Avec « Lal », c'est un pan, et un noble paon de l'histoire guadeloupéenne qui est parti. Clermont Lalsingué restera vivant dans notre souvenir, de même que ce sourire si particulier qui ne quittait jamais ses lèvres, même lorsqu’il était seul – en compagnie du Divin.
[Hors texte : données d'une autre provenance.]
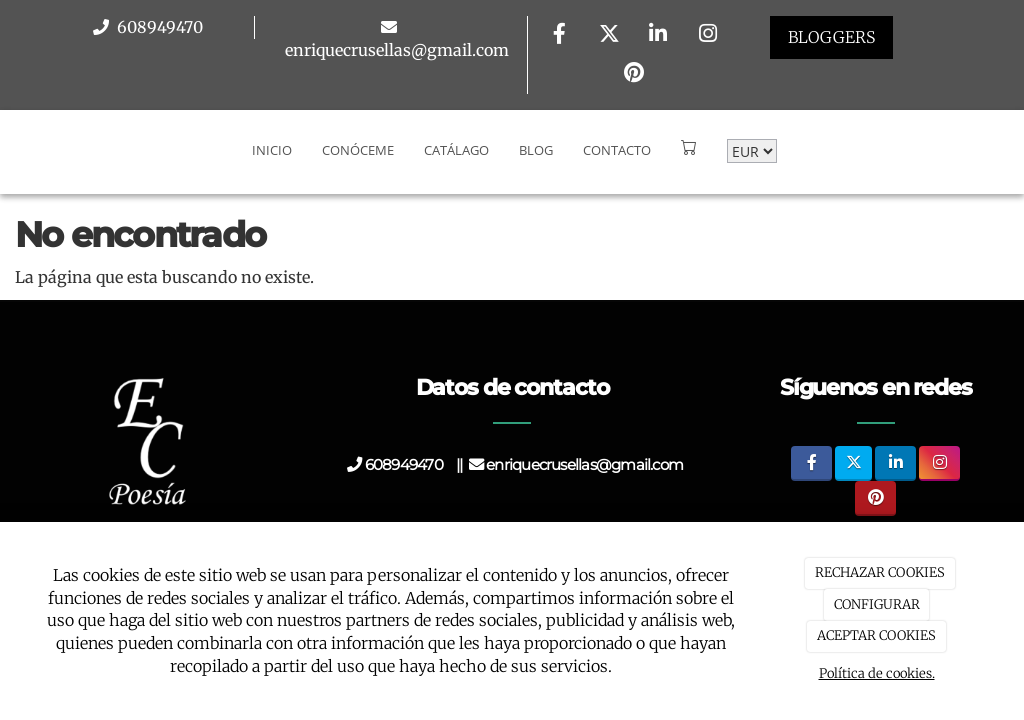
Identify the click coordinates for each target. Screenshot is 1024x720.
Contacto (617, 134)
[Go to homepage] (10, 134)
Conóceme (358, 134)
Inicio (272, 134)
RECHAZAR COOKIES (880, 572)
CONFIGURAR (877, 604)
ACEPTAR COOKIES (876, 635)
Beaucoup se demandaient le secret de cette aura de sagesse qu'il avait en permanence sur le visage.

Maldévilin, Maliémen, Nagoulan… Ou Shiva, Ganesha… Invoqués de sa voix si belle, étincelante ! Nous entendrons désormais parler de Sri « Lal » à travers le témoignage de ceux et celles qu’il aura formés à officier aux cérémonies, des siens qu’il a si bien entraînés, de tous ceux aussi de près ou de loin qui contribuent à l’émancipation et à la diversité de la culture dans notre pays de Guadeloupe.

Respecté et aimé, consulté par tous à Pointe d'Or où il a habité avant même la construction du lotissement, travailleur acharné, guide d'une famille de gens habités par la spiritualité… « Lal » avait toujours ce grand respect, cette dignité et cette humilité qui transparaissaient toujours dans ces dires, et une attitude disciplinée qu'il savait imposer à tous. Il possédait l'art de la transmission du savoir-faire professionnel comme du savoir-spirituel qu'il a transmis à toutes sa famille.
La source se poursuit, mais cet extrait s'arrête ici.